CASCADE: Detecting Inconsistencies between Code and Documentation with Automatic Test Generation
Tobias Kiecker, Jan Arne Sparka, Martin Reuter, Albert Ziegler, Lars Grunske

TL;DR
CASCADE is a tool that detects code-documentation inconsistencies by generating and executing tests from documentation, significantly reducing false positives and uncovering previously unknown issues in open-source projects.
Contribution
This paper introduces CASCADE, a novel LLM-based approach that improves inconsistency detection accuracy by cross-verifying generated tests and code, with practical validation on multiple programming languages.
Findings
CASCADE identified 13 new inconsistencies in open-source repositories.
10 of these inconsistencies were fixed after detection.

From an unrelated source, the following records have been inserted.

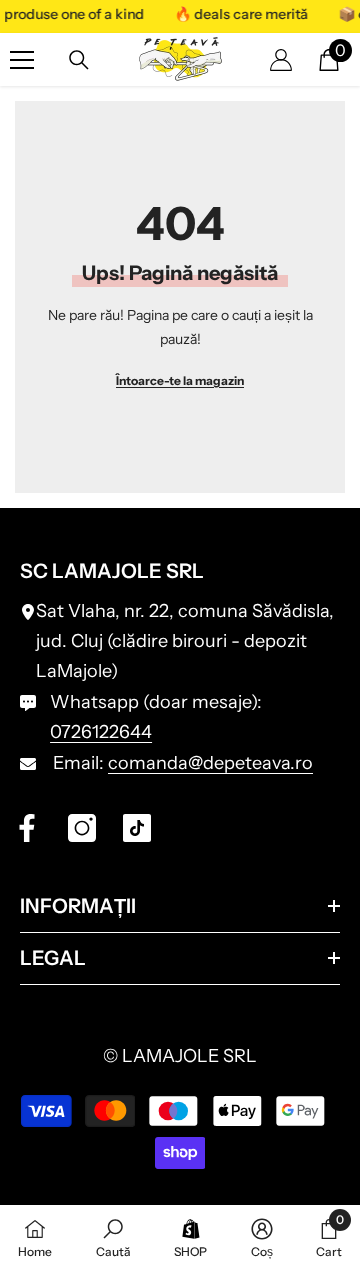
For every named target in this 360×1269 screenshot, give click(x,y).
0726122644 (101, 732)
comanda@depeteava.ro (210, 763)
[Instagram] (82, 828)
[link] (113, 1237)
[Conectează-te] (281, 60)
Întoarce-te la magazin (180, 380)
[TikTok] (137, 828)
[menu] (22, 60)
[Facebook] (27, 828)
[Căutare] (79, 60)
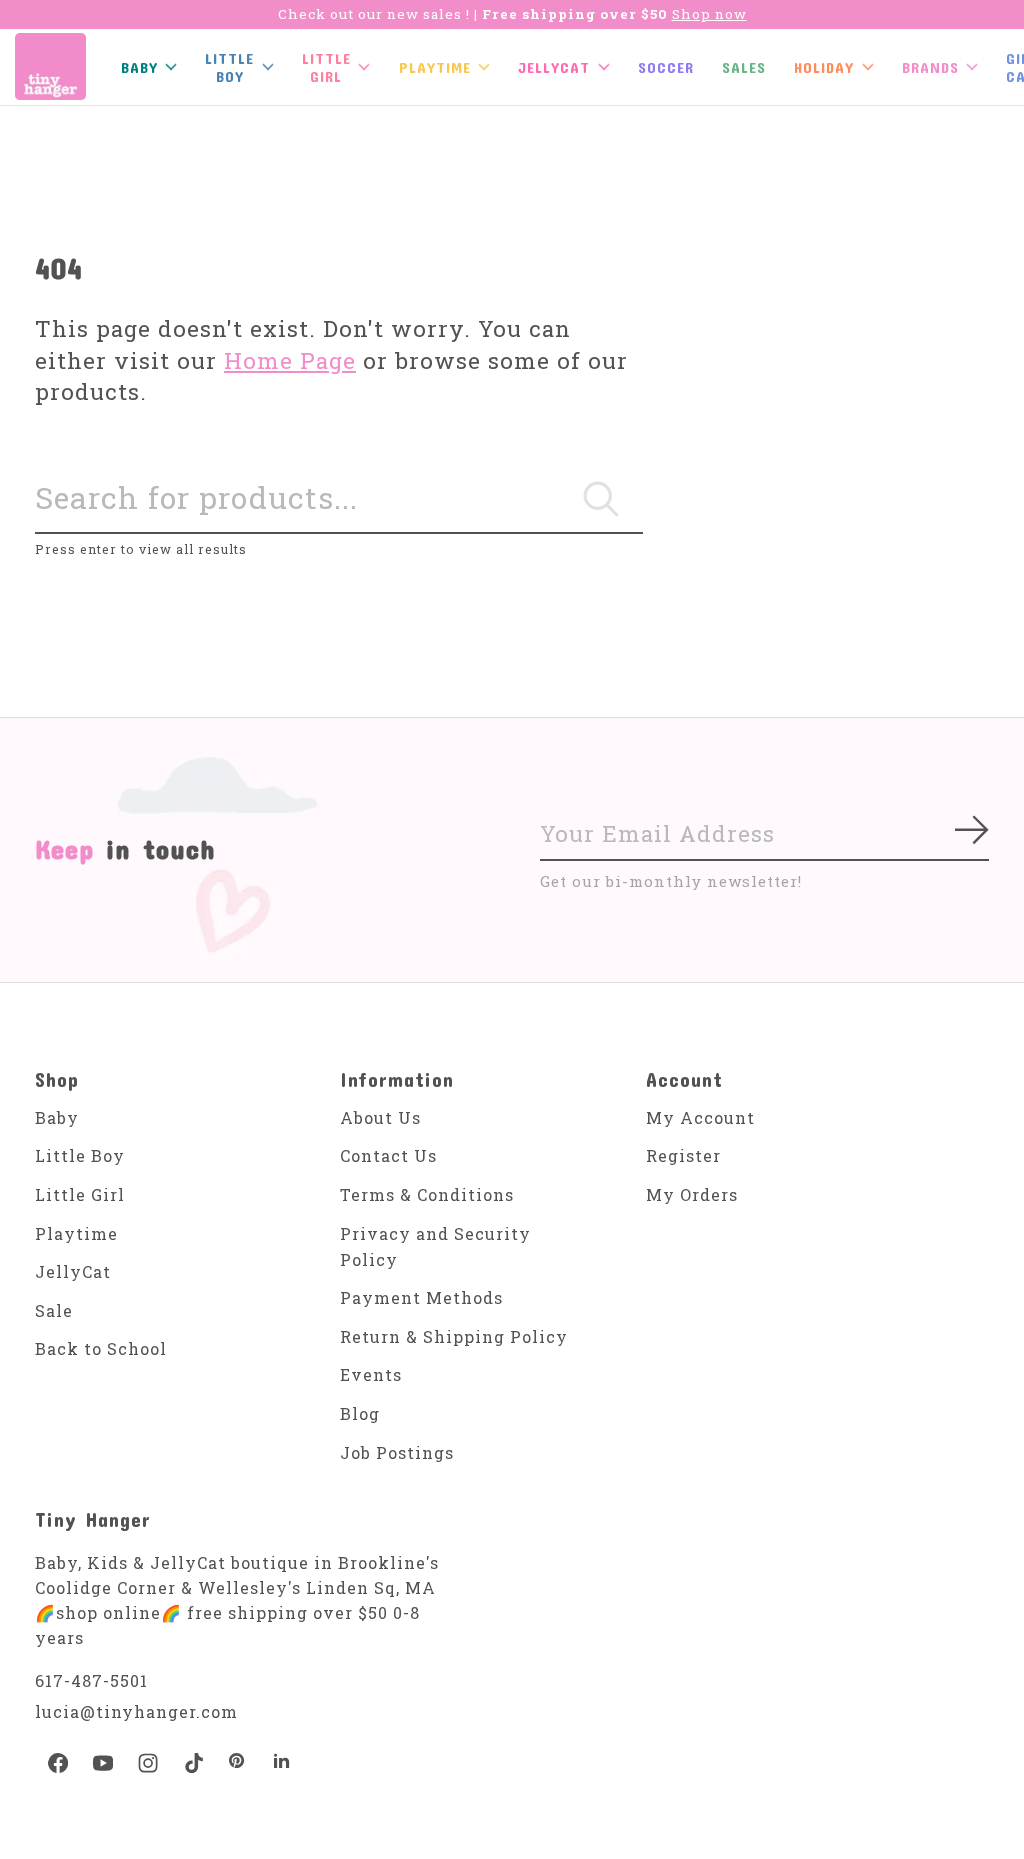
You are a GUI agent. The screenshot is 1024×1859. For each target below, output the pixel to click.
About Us (380, 1117)
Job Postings (397, 1452)
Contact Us (388, 1155)
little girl (326, 67)
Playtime (435, 67)
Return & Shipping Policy (454, 1336)
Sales (744, 67)
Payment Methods (421, 1297)
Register (683, 1155)
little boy (229, 67)
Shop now (709, 14)
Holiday (824, 67)
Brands (930, 67)
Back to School (101, 1348)
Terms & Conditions (427, 1194)
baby (139, 67)
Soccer (666, 67)
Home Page (290, 360)
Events (371, 1374)
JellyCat (554, 67)
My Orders (692, 1194)
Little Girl (80, 1194)
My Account (700, 1117)
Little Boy (80, 1155)
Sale (54, 1310)
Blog (360, 1413)
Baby (57, 1117)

CASCADE effectively reduces false positives compared to prior methods.
Abstract
Maintaining consistency between code and documentation is a crucial yet frequently overlooked aspect of software development. Even minor mismatches can confuse API users, introduce new bugs, and increase overall maintenance effort. This creates demand for automated solutions that can assist developers in identifying code-documentation inconsistencies. However, since automatic reports still require human confirmation, false positives carry serious consequences: wasting developer time and discouraging practical adoption. We introduce CASCADE (Consistency Analysis for Source Code And Documentation through Execution), a novel tool for detecting inconsistencies with a strong emphasis on reducing false positives. CASCADE leverages Large Language Models (LLMs) to generate unit tests directly from natural-language documentation. Since these tests are derived from the documentation, any…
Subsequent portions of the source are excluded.